2. Materials and Methods

2.1. Study Population

Healthy bone marrow donors were 23–26 years old and were evenly distributed by sex (total: n = 6; males: n = 3; females: n = 3). Fetal liver parenchyma tissue samples were extracted after an abortion at 20–22 weeks of pregnancy; their sex was unknown (n = 6).

2.2. Study Interventions

We performed punctures and bone marrow aspirations at either the sternum (n = 1) or the ilium (n = 5).

2.3. Participant Safety

Three days before the bone marrow harvesting procedure, the donors underwent medical testing involving complete blood count, ECG and qPCR for COVID-19. We monitored the donors for 60 min after the bone marrow harvesting procedure.

2.4. Cell Isolation

We collected the bone marrow aspirates (up to 5 mL in volume) into tubes containing EDTA. We thawed fetal liver homogenized parenchyma cell samples stored in 10% DMSO and 90% FBS (up to 1.5 mL in volume) in a water bath at 37 °C, then washed them with 6 mL of a mixture containing 5 mL full RPMI 1640 cell culture medium and 1 mL FBS. We isolated bone marrow and fetal liver parenchyma mononuclear cells using density gradient centrifugation (Ficoll-PaqueTM (Thermo Fisher Scientific, Waltham, MA, USA) with a density of 1.077 g/mL) at 266 RCF for 30 min in order to remove RBCs and reticulocytes.

2.5. Magnetic Separation

We performed magnetic separation of both the bone marrow and fetal liver parenchyma mononuclear cells using a magnetic stand, a magnet (Miltenyi Biotec, 130-042-102, Bergisch Gladbach, Cologne, Germany) and CD71 MicroBeads (Miltenyi Biotec, 130-046-201, Bergisch Gladbach, Cologne, Germany) according to the manufacturer’s protocols.

2.6. Viability Staining

We measured the magnetically sorted cells’ viability on a Countess 3 Automated Cell Counter (Thermo Fisher Scientific, Waltham, MA, USA) according to the manufacturer’s protocols using trypan blue. Trypan blue staining showed >95% viability for both adult bone marrow and fetal liver parenchyma CECs.

2.7. Flow Cytometry

We washed the magnetically sorted cells in PBS. The following antibodies were used for staining according to the manufacturer’s protocols: anti-CD71-PE (BioLegend, 334106, San Diego, CA, USA) and anti-CD235a-FITC (BioLegend, 349104, San Diego, CA, USA). Flow cytometry showed >94% purity of the cells. The gating strategy was to isolate cells from debris, isolate singlets from the cells and measure CD71 in the singlets for both adult bone marrow and fetal liver parenchyma CECs (Scheme 1a,b).

2.8. Cell Culturing

We cultured the magnetically sorted cells in X-VIVO 10 serum-free medium (Lonza, Basel, Switzerland) with the addition of x1 Insulin-Transferrin for 24 h at a concentration of 1 million per mL of the medium in order to support their viability and measure the culture medium’s cytokines afterwards.

2.9. Total RNA Extraction

We isolated total RNA from CECs after their magnetic separation and before culturing using a Total RNA Purification Plus Kit (Norgen Biotek, 48400, Thorold, ON, Canada), measured concentration of the RNA on a NanoDrop 2000c (Thermo Fisher Scientific, Waltham, MA, USA) and diluted the RNA to a concentration of 10 ng/μL using nuclease-free water. We froze the diluted total RNA at −80 °C until the immune transcriptome profiling.

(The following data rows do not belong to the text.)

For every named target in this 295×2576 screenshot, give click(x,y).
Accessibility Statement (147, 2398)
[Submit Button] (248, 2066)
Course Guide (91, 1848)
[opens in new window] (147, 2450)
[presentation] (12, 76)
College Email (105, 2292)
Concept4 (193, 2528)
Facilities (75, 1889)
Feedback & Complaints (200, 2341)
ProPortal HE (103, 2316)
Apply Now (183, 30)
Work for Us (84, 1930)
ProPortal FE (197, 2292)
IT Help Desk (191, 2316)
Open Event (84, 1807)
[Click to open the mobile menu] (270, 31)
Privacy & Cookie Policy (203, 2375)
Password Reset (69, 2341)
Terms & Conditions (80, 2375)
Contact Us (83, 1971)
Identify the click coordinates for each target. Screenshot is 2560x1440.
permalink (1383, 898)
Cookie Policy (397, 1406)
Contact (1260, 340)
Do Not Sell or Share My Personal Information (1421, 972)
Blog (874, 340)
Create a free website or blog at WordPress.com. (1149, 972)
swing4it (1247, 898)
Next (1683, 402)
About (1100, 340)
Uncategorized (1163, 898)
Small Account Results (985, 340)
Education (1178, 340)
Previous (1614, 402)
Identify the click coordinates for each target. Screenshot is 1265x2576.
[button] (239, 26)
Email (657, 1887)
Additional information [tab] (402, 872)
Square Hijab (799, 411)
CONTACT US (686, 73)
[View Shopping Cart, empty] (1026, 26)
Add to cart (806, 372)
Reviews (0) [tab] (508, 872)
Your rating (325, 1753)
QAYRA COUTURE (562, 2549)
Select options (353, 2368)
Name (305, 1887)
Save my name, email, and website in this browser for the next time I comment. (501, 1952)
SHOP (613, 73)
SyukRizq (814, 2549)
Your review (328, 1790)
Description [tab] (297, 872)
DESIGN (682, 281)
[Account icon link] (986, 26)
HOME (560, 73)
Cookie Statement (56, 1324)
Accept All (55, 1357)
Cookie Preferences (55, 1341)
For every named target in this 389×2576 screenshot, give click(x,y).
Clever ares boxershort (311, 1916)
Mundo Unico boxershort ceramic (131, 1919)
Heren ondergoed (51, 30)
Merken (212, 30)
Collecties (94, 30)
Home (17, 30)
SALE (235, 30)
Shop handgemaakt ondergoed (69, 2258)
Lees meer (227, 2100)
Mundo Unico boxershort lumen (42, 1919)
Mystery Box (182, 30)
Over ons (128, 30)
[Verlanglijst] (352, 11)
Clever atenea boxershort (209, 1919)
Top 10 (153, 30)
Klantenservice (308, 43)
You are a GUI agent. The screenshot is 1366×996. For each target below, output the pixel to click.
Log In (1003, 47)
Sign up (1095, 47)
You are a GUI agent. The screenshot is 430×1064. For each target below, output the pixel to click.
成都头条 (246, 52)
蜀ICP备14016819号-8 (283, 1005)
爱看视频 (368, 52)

2.10. Cell Culture Medium Harvesting

We separated the cell culture medium from the cells after the 24 h of culturing. We performed the separation by centrifugation at 1500 rpm for 10 min, transferred the cell culture medium into new 1.5 mL tubes with the addition of BSA up to a total concentration of 0.5% and froze the cell culture medium at −80 °C until the cytokine quantification.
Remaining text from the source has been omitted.